Comment adopter une mode plus écolo?

  • Porter ce que l’on a déjà dans notre garde-robe. «C’est super important. On essaie de garder nos vêtements dans leur forme initiale le plus longtemps possible.»
  • Quand on ne veut plus nos vêtements, on les donne au lieu de les jeter. «On ne jette pas de textiles! Même ceux qui sont endommagés. Les grosses compagnies comme le Village des Valeurs vont tout reprendre.»
  • Prévoir du temps pour magasiner seconde main.
  • Commencer par un accessoire si on n’est pas familière avec le concept d’acheter usagé.
  • Aller d’abord dans une friperie au lieu du Village des Valeurs puisque dans la friperie il y a déjà une sélection de vêtements qui a été faite au préalable.
  • Regarder les étiquettes pour savoir d’où vient le vêtement et en quoi il est fait. «Les vêtements faits en France, en Italie ou au Canada sont souvent de meilleure qualité.»
  • Identifier nos valeurs. «Par exemple, ne pas vouloir porter de cuir ou de fourrure ça part d’une bonne intention de ne pas tuer d’animaux, mais les faux cuirs et la fausse fourrure c’est produit avec tellement de produits chimiques et ça ne se décompose pas complètement. Le vrai cuir lui est biodégradable. C’est plus difficile que l’on pense de trouver un équilibre!»
  • Si l’on souhaite ajouter une couleur flash à notre garde-robe, sans savoir si on l’aimera sur le long terme, les friperies sont le meilleur endroit, pense la spécialiste.

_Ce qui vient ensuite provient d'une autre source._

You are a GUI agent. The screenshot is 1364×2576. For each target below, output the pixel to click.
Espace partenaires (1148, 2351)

  • Il faut aussi regarder pour les matières plus luxueuses comme la soie, la laine, ou le cachemire que l’on trouve à une fraction du prix dans l’usagé. 

Quelques statistiques chocs

  • Les Nord-Américains envoient plus de 10 millions de tonnes de vêtements à la décharge chaque année, alors que 95% pourraient être réutilisés ou recyclés.

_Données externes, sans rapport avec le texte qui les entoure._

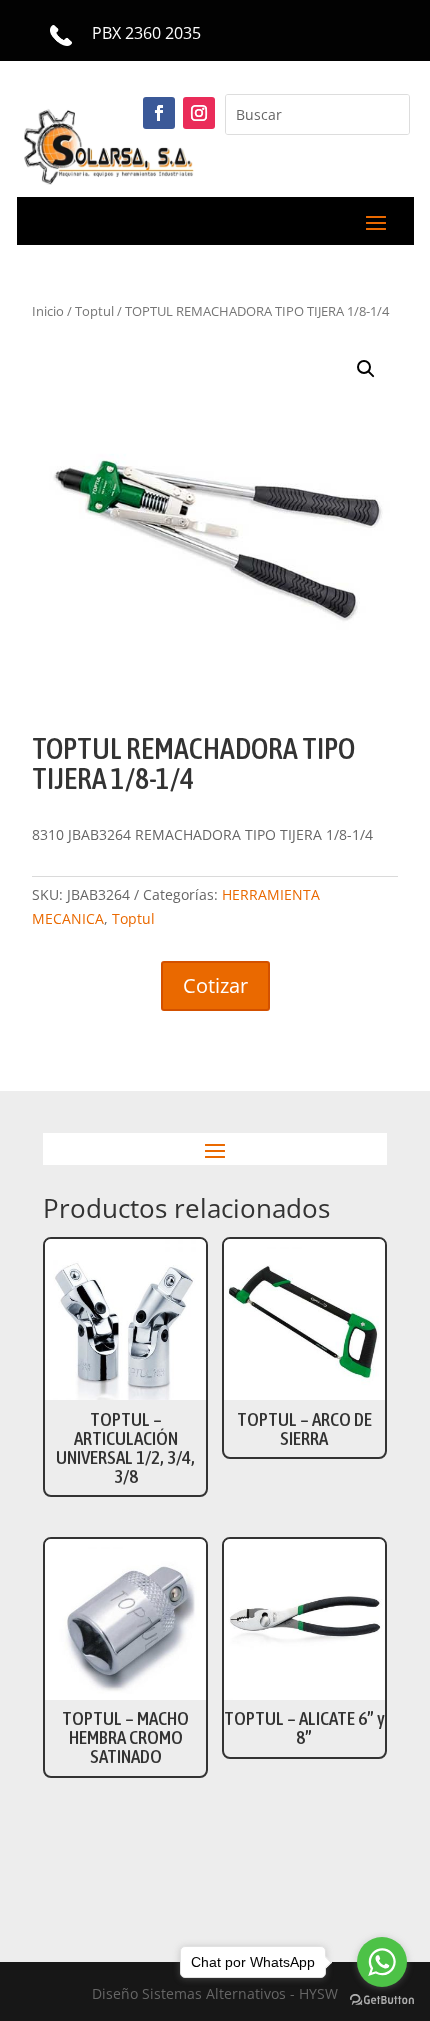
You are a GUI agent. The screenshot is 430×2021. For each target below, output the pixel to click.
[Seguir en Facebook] (159, 113)
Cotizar (215, 985)
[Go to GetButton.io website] (382, 2000)
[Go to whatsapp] (382, 1962)
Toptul (133, 918)
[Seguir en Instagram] (199, 113)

  • Actuellement, la plupart des vêtements et autres textiles finissent dans les sites d’enfouissement ; moins de 1% sont recyclés.
  • Le Nord-Américain moyen jette 37 kg de textiles par an.

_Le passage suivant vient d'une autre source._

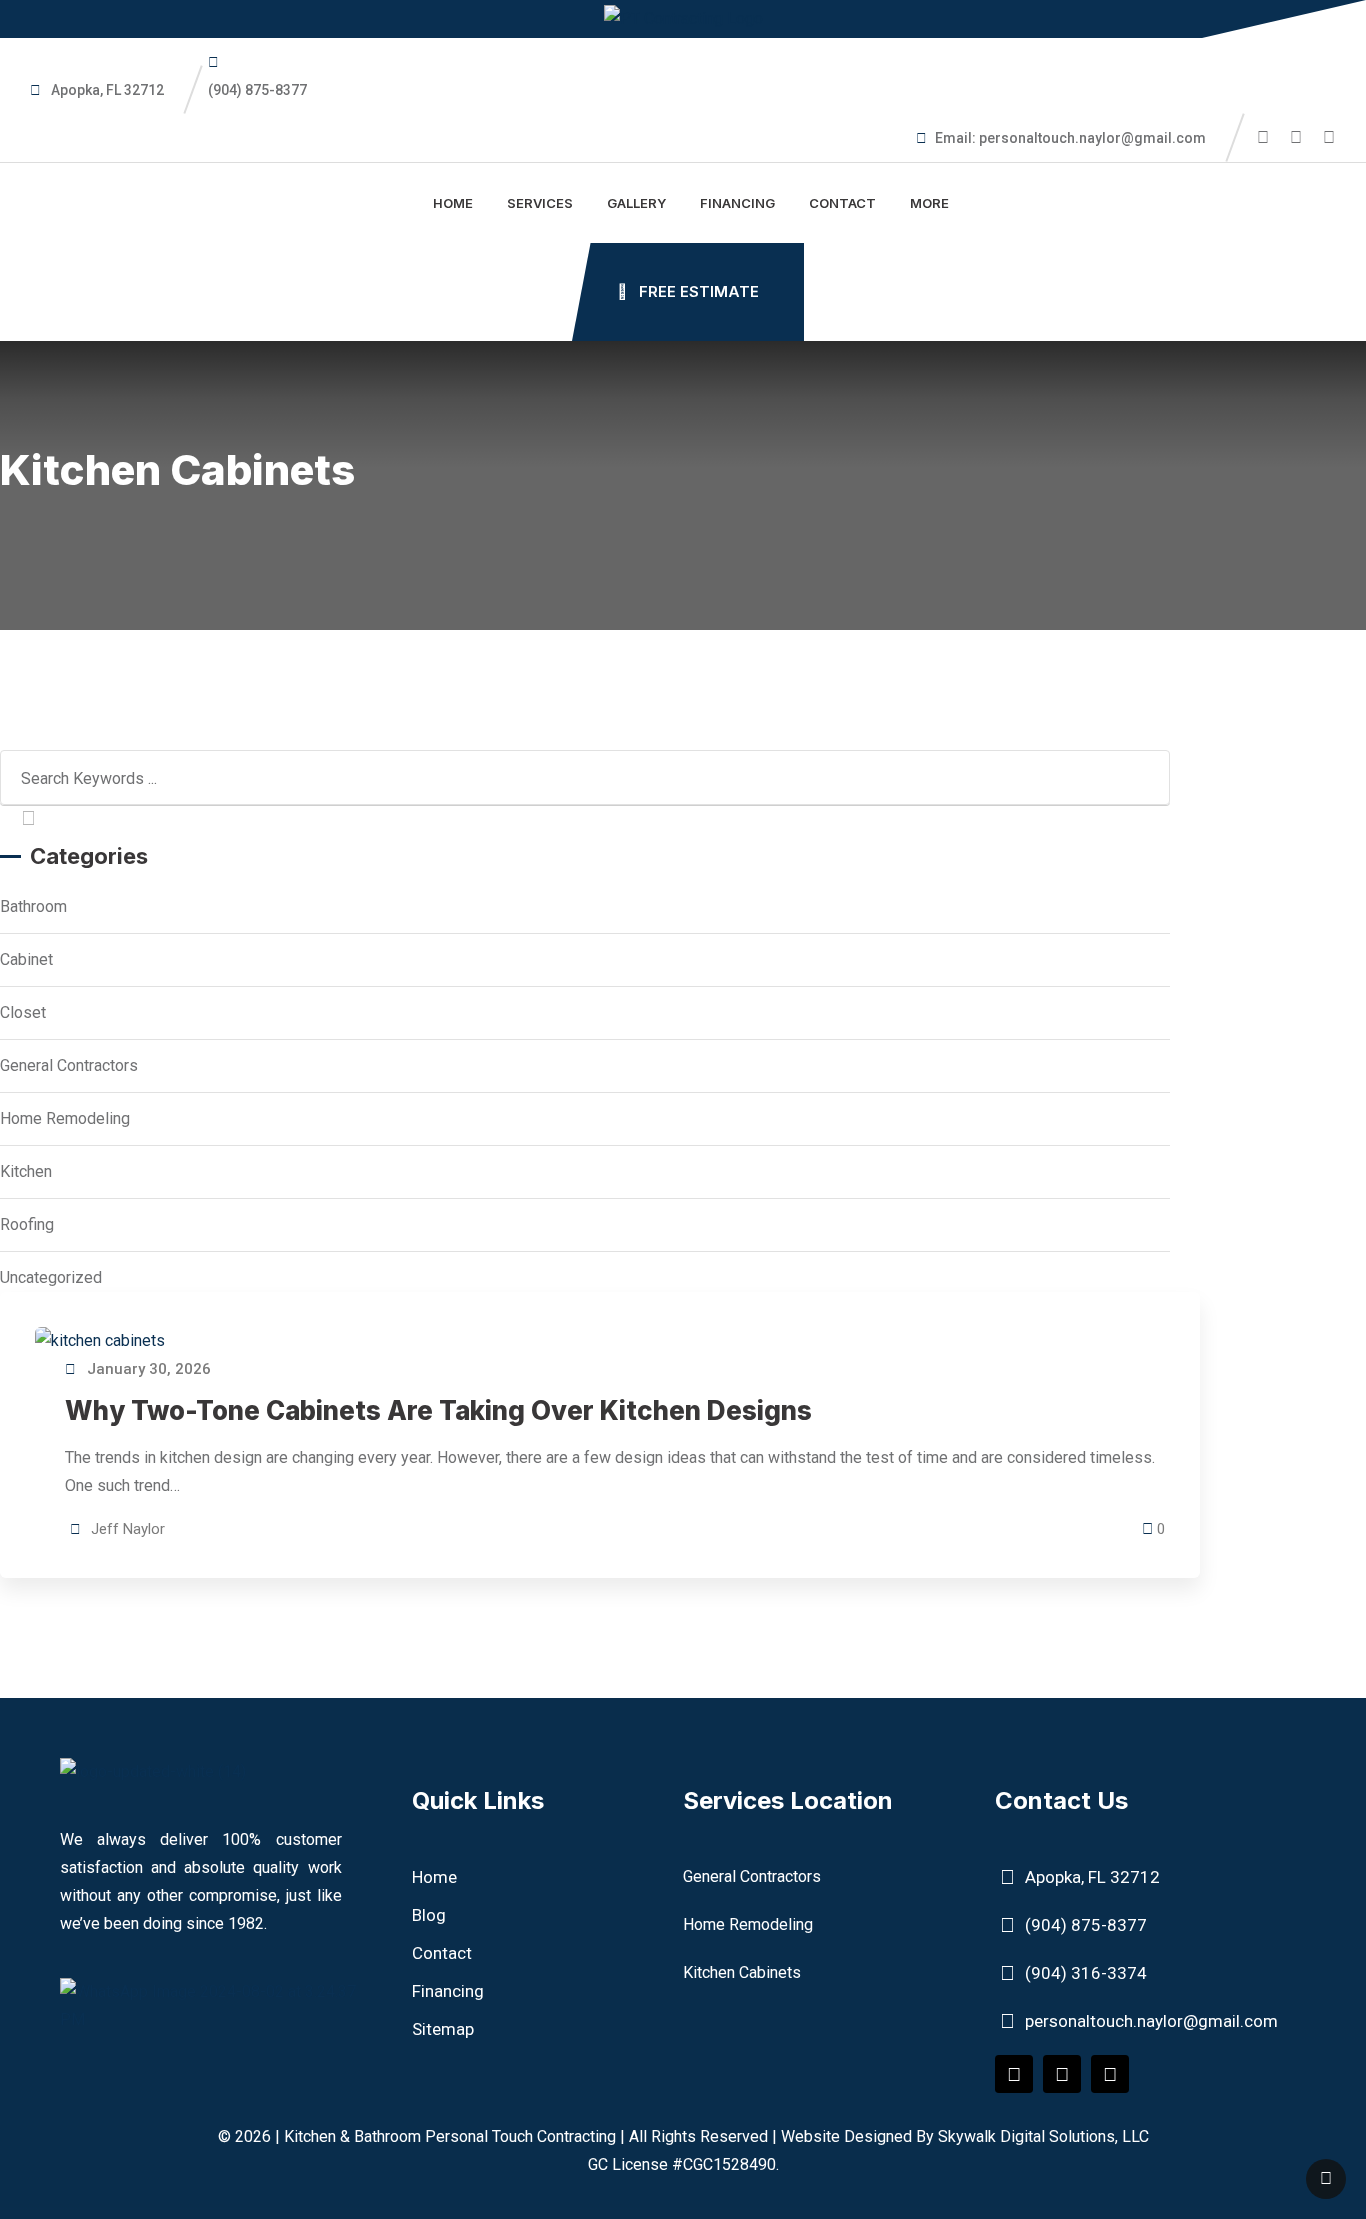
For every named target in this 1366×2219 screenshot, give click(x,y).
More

  • L’équivalent d’un camion de déchets rempli de textiles est jeté ou incinéré chaque seconde.
  • Les femmes représentent environ 80% de la main-d’œuvre du secteur de l’habillement dans le monde.
  • Les vêtements représentent plus de 60% du total des textiles usagés et dépendent principalement de ressources non renouvelables, notamment du pétrole pour produire des fibres synthétiques, des engrais pour faire pousser du coton et des produits chimiques pour produire, teindre et finir les textiles.
  • Poussées par la culture de surconsommation, les 15 dernières années ont vu une augmentation de la production de vêtements de près de 200%, et la consommation est supérieure de 60% dans le même laps de temps.
  • Mondialement, le nombre moyen de fois qu’un vêtement est porté avant qu’il ne cesse d’être utilisé est de 7 fois.
  • 50% de la mode éphémère produite est jetée moins d’un an plus tard.